In a report by Tube 2010, discusses the growing demand for pipelines and, in particular, high strength large diameter pipes.
The report writes:
“Studies carried out by the Organisation of Oil Exporting Countries (OPEC) and the US Energy Information Administration (EIA) before the current economic crisis forecast oil and gas consumption to go up by 16% and 29%, respectively, by 2015.
Last year the London-based steel business consultancy CRU foresaw double-digit growth rates for global pipe demand, assuming that 60% of the demand would be accounted for by large-diameter pipes measuring over 20 in. in diameter. Accordingly, the demand for line pipes was said to go up by 78% in Eastern Europe and by over 100% in the Middle East and Asia between 2007 and 2011. Altogether, CRU forecast an increase for line pipes from 14.9 million t in 2007 to 24.2 million t in 2011. In October 2008 Steel Tube News announced that demand for oil and gas pipelines would go up to 27 000 km in 2007 and to 32 000 from 2009 and that demand for welded pipes would rise from 13 million t to 15 million t over the same period. Worldwide, almost 230 000 km of pipeline were under construction or planned in Autumn 2008.
The high demand for oil and gas pipeline for the energy sector was mainly responsible for bringing global steel pipe production in 2008 up to the previous year’s record level of approx. 120 million tons. In the segment of large pipes (welded pipes over 406.4 mm diameter) production was estimated to grow by 1% to 18 million t. Future opportunities for business growth in the segment of longitudinally welded large-diameter pipes are therefore foreseen especially in regions with fast growing energy needs and those with the relevant raw materials because of the high demand for high-quality pipes in demanding dimensions.
Due to the problematic situation in financial markets, an increasing number of projects in the line pipe sector were postponed in the first quarter of 2009, while in exploration there was no major incentive to develop new oil and gas fields because of the low oil prices. Nevertheless, the situation was largely stable for large-diameter pipes predominantly thanks to long-term projects in the energy sector that had been initiated already in 2007 and 2008. Of course, signs of a slow in demand could be seen here, too. Large pipe manufacturers posted a lower order intake than in the same period of the previous year. Furthermore, competition, especially in the segment of longitudinally welded pipes, became keener.

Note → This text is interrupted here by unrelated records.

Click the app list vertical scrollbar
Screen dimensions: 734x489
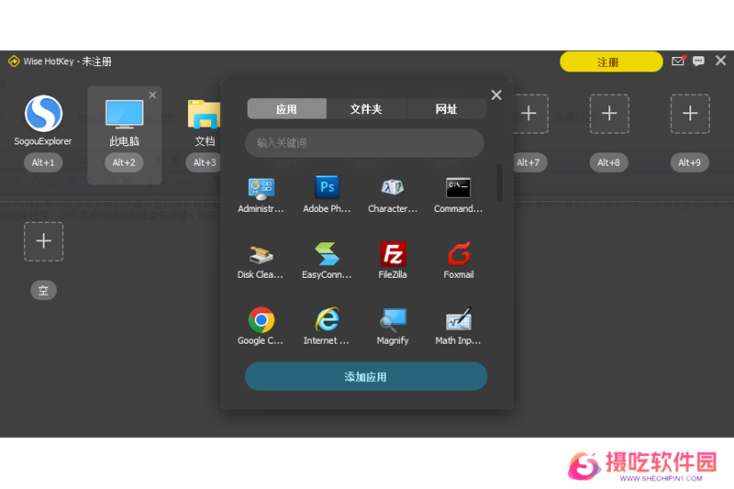(499, 182)
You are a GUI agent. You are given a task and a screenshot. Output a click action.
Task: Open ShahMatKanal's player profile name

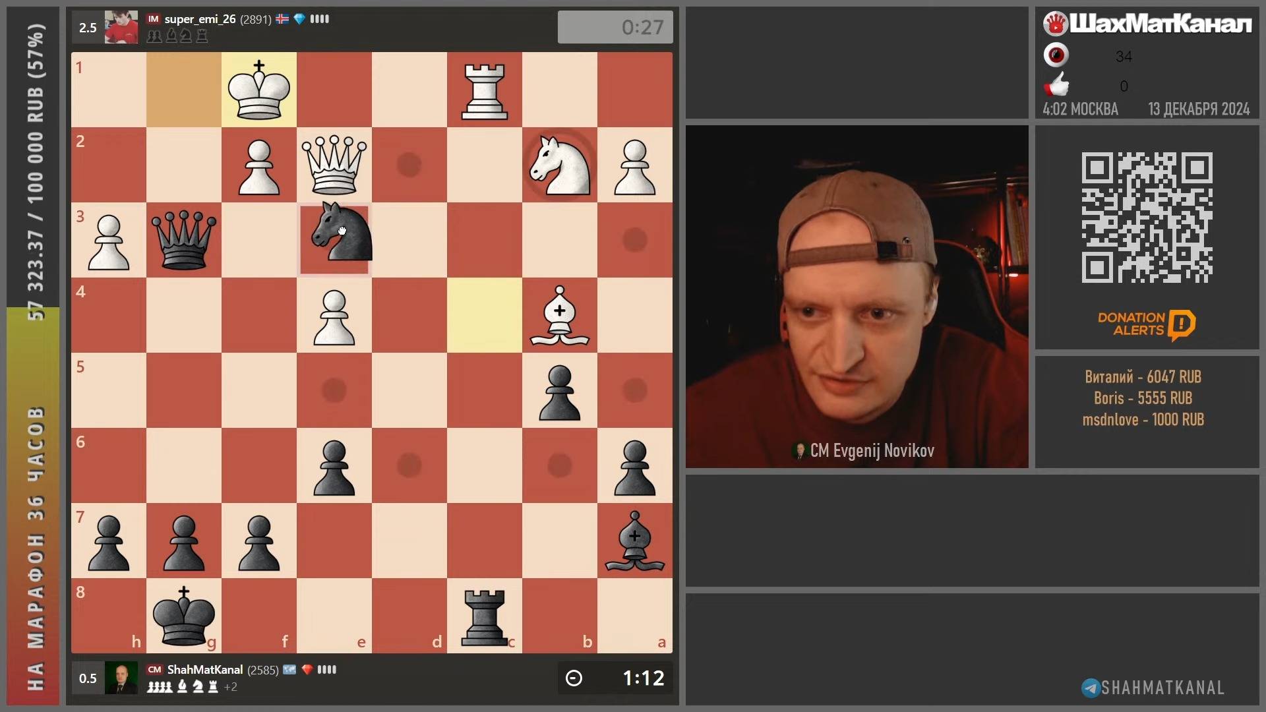point(204,669)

Due to some still very well filled order books the large pipe segment should be in relatively good shape for 2009. But delays in contract awarding must be expected because of noticeably lower oil and gas prices as well as possible financial bottlenecks. This statement equally applies to the segment of seamless pipes and welded steel pipes made of hot wide strip (carbon and stainless steel) provided they are used in the oil and gas sectors or in power plant construction.
As a result of the anticipated continued rise in global energy needs steel pipes for the energy sector can also be expected to meet with stable demand in 2010 – although this segment will most probably also be affected by the downward price spiral of the market as a whole. It is currently very hard to say how funding will develop for projects whose realisation is not a strategic necessity.”